PLI incentivizes domestic production but the scheme's success hinges on whether beneficiaries achieve global cost competitiveness or remain import-dependent for inputs, directly determining Atmanirbhar viability.

Example point Semiconductors and electronics sectors receiving PLI subsidies may still require imported raw materials, creating nested dependency chains rather than true self-reliance.
II

Capital concentration vs. employment distribution

PLI allocates bulk incentives to large-cap manufacturers; assessing whether this creates inclusive growth or deepens regional/sectoral inequality reveals the gap between scheme design and Atmanirbhar's stated inclusivity goal.

Example point Auto and pharma sectors attracting disproportionate PLI funds while labor-intensive MSME sectors remain underserved indicates skewed distribution.
III

Fiscal sustainability and opportunity cost

Large revenue outflows via PLI subsidies must be weighed against alternative investments in R&D, infrastructure, or skill development; this cost-benefit axis is critical for evaluating long-term self-reliance.

Example point ₹1.97 lakh crore committed under PLI could alternatively fund public research institutions or universal vocational training.
IV

Performance metrics specificity and accountability

PLI success depends on clearly defined output targets (production, export, employment, value-add); vague or easily achievable benchmarks undermine the scheme's ability to genuinely drive Atmanirbhar progress.

Example point Schemes without strict localization norms or domestic value-addition floors risk becoming subsidy disbursement mechanisms rather than structural transformation tools.

Value-Add Radar

Factual

As of March 2023, PLI scheme covered 14 sectors with ₹1.97 lakh crore committed; FY2022-23 saw ₹3,285 crore disbursed across beneficiaries, with production targets revised downward in multiple sectors.

Analytical

Most aspirants treat PLI as a unqualified success story; the critical insight is that PLI measures gross output, not net value-addition—products assembled from imported components distort the self-reliance narrative.

Contemporary

FY2024 PLI reviews revealed semiconductor sector underperformance with only 20% of targeted capacity operationalized by end-2023, forcing scheme restructuring and raising questions about realistic timelines for Atmanirbhar goals.

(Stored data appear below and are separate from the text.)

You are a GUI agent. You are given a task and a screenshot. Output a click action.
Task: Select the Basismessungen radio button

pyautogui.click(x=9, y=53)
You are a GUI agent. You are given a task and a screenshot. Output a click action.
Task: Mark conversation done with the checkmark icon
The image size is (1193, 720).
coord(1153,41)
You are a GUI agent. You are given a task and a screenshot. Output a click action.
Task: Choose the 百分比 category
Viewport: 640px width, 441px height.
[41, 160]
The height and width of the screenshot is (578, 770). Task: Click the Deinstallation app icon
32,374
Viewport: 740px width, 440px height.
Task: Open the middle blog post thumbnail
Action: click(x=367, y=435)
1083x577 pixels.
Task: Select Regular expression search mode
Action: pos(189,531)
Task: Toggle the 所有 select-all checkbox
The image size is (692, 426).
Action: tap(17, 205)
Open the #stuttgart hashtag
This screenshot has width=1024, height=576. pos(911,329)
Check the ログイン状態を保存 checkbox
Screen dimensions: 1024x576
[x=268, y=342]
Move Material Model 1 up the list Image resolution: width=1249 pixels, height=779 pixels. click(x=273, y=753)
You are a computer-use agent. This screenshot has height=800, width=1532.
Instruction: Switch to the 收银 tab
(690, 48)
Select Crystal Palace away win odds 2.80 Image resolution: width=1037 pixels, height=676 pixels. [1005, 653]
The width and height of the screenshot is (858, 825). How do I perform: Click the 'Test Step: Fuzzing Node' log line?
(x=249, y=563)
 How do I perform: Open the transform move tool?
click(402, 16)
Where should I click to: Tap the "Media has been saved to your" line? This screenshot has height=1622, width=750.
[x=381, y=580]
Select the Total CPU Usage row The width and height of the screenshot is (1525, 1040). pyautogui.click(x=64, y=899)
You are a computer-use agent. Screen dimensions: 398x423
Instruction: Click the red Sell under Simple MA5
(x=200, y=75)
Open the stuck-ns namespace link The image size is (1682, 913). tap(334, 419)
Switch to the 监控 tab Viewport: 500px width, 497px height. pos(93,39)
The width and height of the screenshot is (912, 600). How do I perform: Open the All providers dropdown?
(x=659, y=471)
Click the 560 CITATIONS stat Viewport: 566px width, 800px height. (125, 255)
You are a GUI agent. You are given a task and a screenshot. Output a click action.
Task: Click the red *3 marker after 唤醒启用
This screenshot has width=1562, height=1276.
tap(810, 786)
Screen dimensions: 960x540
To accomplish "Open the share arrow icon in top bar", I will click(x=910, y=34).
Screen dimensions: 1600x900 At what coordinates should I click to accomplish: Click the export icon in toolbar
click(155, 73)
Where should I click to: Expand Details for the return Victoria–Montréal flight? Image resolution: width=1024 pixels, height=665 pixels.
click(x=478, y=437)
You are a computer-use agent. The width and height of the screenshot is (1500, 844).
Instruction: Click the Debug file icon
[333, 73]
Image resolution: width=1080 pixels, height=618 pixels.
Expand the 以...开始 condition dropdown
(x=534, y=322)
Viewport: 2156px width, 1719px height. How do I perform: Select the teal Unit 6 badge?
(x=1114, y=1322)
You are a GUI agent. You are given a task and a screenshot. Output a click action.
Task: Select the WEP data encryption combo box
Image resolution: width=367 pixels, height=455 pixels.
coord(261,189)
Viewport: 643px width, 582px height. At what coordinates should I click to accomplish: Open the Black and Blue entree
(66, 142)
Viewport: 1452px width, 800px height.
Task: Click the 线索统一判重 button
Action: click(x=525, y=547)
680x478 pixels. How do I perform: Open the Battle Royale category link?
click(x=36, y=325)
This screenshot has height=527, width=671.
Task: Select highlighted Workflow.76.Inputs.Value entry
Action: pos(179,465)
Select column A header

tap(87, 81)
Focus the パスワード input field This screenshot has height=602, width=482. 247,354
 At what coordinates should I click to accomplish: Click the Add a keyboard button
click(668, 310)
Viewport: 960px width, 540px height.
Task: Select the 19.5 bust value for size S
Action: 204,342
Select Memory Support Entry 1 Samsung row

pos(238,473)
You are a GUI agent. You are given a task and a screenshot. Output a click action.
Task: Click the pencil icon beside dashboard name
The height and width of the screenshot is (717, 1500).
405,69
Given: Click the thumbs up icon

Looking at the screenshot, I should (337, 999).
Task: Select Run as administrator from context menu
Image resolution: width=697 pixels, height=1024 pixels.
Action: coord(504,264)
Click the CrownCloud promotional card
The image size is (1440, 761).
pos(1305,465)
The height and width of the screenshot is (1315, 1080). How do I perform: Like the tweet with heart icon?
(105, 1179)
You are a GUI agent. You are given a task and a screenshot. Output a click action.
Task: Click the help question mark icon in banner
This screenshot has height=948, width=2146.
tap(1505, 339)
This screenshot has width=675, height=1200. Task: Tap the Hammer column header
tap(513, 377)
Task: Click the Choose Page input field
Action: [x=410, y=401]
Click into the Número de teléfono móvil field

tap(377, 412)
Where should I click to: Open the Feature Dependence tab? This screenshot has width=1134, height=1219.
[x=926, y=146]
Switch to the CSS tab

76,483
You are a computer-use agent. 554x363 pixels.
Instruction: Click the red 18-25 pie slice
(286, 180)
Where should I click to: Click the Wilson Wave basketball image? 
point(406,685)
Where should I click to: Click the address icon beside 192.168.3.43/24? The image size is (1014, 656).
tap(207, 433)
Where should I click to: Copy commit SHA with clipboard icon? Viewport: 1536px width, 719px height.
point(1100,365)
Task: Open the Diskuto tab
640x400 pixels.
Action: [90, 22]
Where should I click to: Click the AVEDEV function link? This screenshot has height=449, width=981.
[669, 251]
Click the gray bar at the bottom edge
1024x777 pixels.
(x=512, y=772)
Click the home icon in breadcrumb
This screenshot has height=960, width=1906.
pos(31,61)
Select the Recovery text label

What to Avoid / What to Add

Cliché Trap

Aspirants typically list the 14 PLI sectors and repeat 'boost Make in India' without examining whether subsidized production actually reduces import dependency or merely transfers rents to corporations while creating fiscal drag.

Temporal Anchor

The 2023-24 PLI review identified underutilization in white goods and telecom sectors, prompting government recalibration of targets and subsidy disbursement criteria, directly informing current assessment of scheme effectiveness.

Cross-Node Alert

Inclusive growth node demands analysis of how PLI-driven growth distributes benefits across social strata and geographies; concentration of incentives in metro-centric manufacturing undermines inclusive development claims.

Intro Frames

1.

While the PLI scheme represents the Government's most significant post-pandemic industrial intervention to catalyze self-reliance, its efficacy in delivering durable structural change versus temporary rent transfers remains contested.

2.

The PLI scheme embodies the Atmanirbhar Bharat philosophy of state-guided industrialization, yet early performance data reveals critical gaps between subsidy disbursement and genuine economic autonomy.

Conclusion Frames

1.

PLI's success ultimately depends on whether subsidized sectors achieve autonomous competitiveness within the committed timeline; without this transition, Atmanirbhar remains aspirational rather than operational.

2.

For PLI to advance genuine self-reliance, future iterations must strengthen domestic value-addition norms, deepen backward integration into materials and components, and align fiscal outlays with measurable autonomy benchmarks rather than gross output targets.